- **YOUR GOAL**
Give the lines below as a numbered list, leaving out any blank lines and the pictures.

═══

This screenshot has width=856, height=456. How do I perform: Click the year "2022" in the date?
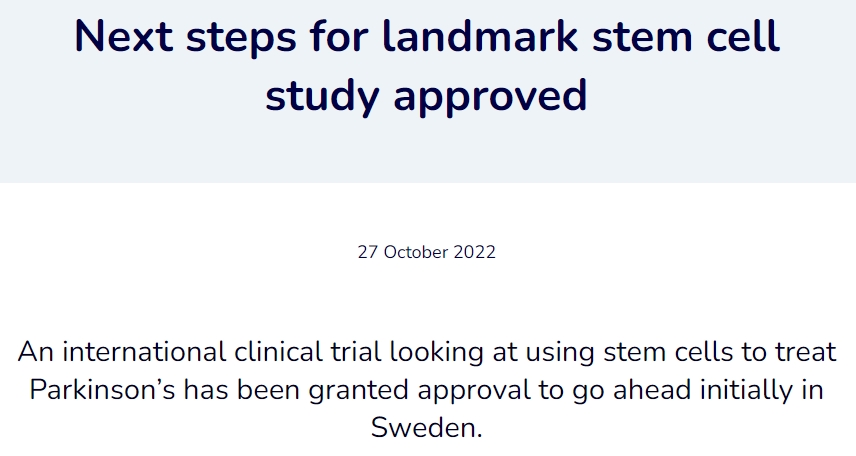[x=473, y=252]
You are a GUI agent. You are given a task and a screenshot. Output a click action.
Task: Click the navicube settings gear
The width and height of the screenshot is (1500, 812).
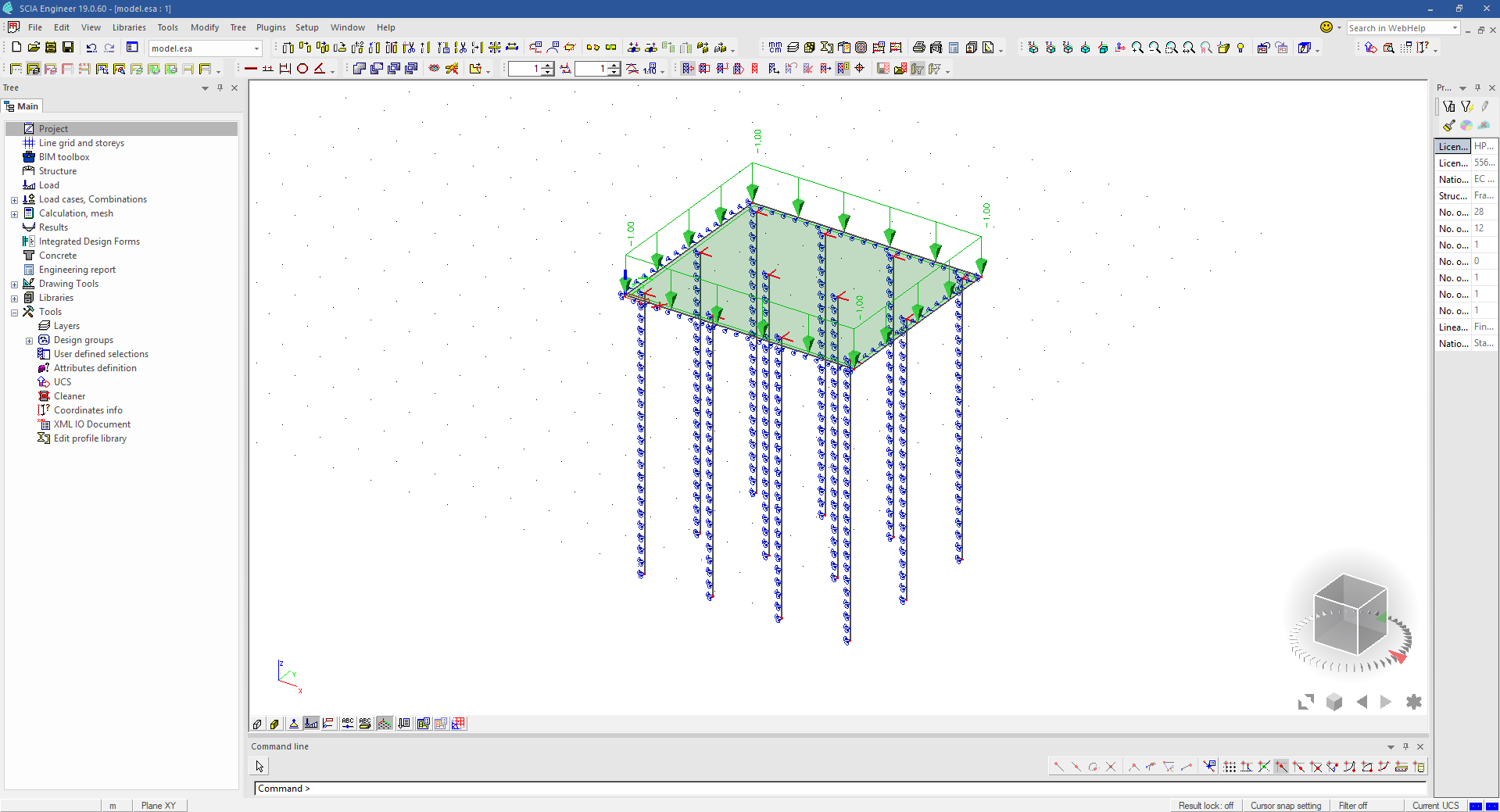pos(1413,702)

═══

- **TASK SOLUTION**
1. This screenshot has width=856, height=456. How do I perform: Click the year "2022" in the date?
2. [x=473, y=252]
3. You are a GUI agent. You are given a task and a screenshot. Output a click action.
4. Task: Click the navicube settings gear
5. The width and height of the screenshot is (1500, 812).
6. pos(1413,702)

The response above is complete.